You know how everything connects to the Internet these days? Well, it looks like the refrigerators from Samsung aren't very smart about it.
A group of hackers discovered that they can easily scrape the fridge's information for Gmail passwords, thus giving you yet another reason to not trust your refrigerator, or techonology, or anything really.
Security researchers at the firm Pen Test Partners found a flaw in Samsung's smart fridges that lets anyone with the right technical know-how intercept the Gmail username and password of the fridge's owner.
Ken Munro, one of the researchers, told the Register that the hack—known as a "man-in-the-middle" attack because of the way it intercepts the data—takes advantage of the fridge's Google Calendar feature.

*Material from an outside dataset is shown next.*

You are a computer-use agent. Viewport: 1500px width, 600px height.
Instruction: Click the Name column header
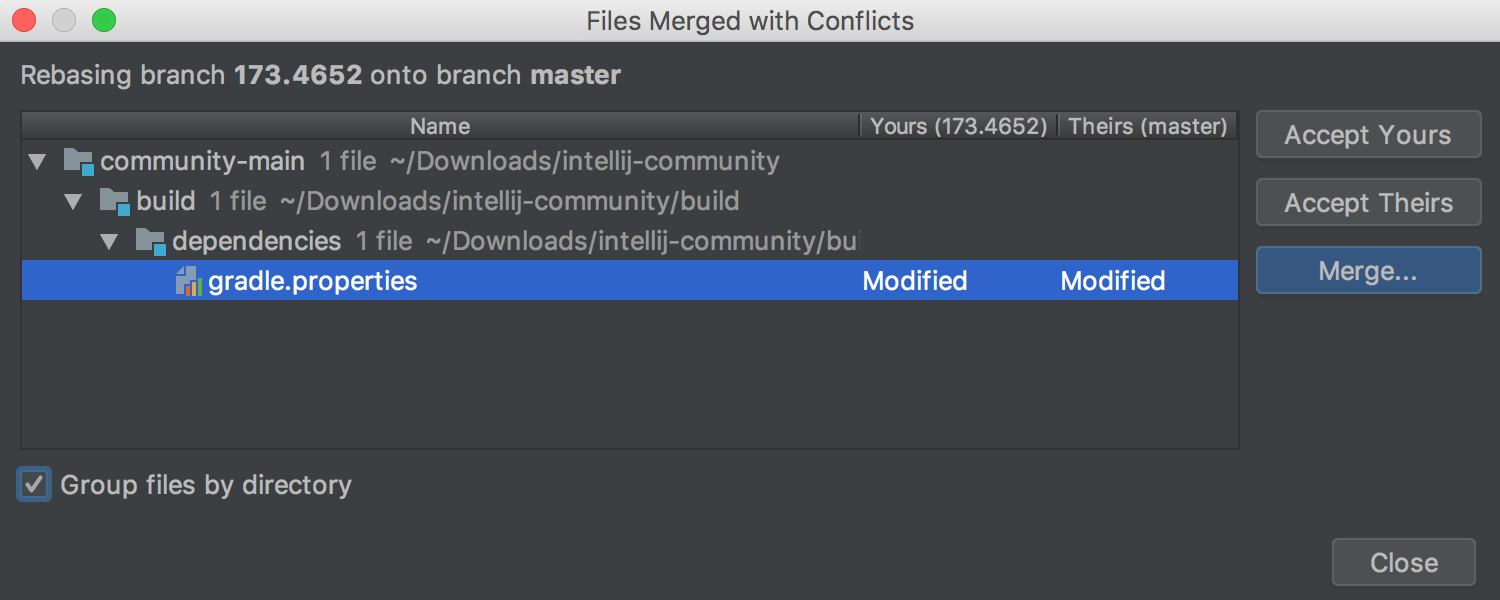[440, 126]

"It appears to work the same way that any device running a Gmail calendar does," Munro said. "A logged-in user/owner of the calendar makes updates and those changes are then seen on any device that a user can view the calendar on."
The internet fridge now has an email address. Say hello please, or fuzz...
@IoTvillage @_defcon_ pic.twitter.com/O4u9Ibf3mm
— Ken Munro (@TheKenMunroShow) August 8, 2015
As with all these new fangled things onto which we are just throwing all our über-personal information, we should really take care.
Don't tell your fridge your secrets or who knows what could happen.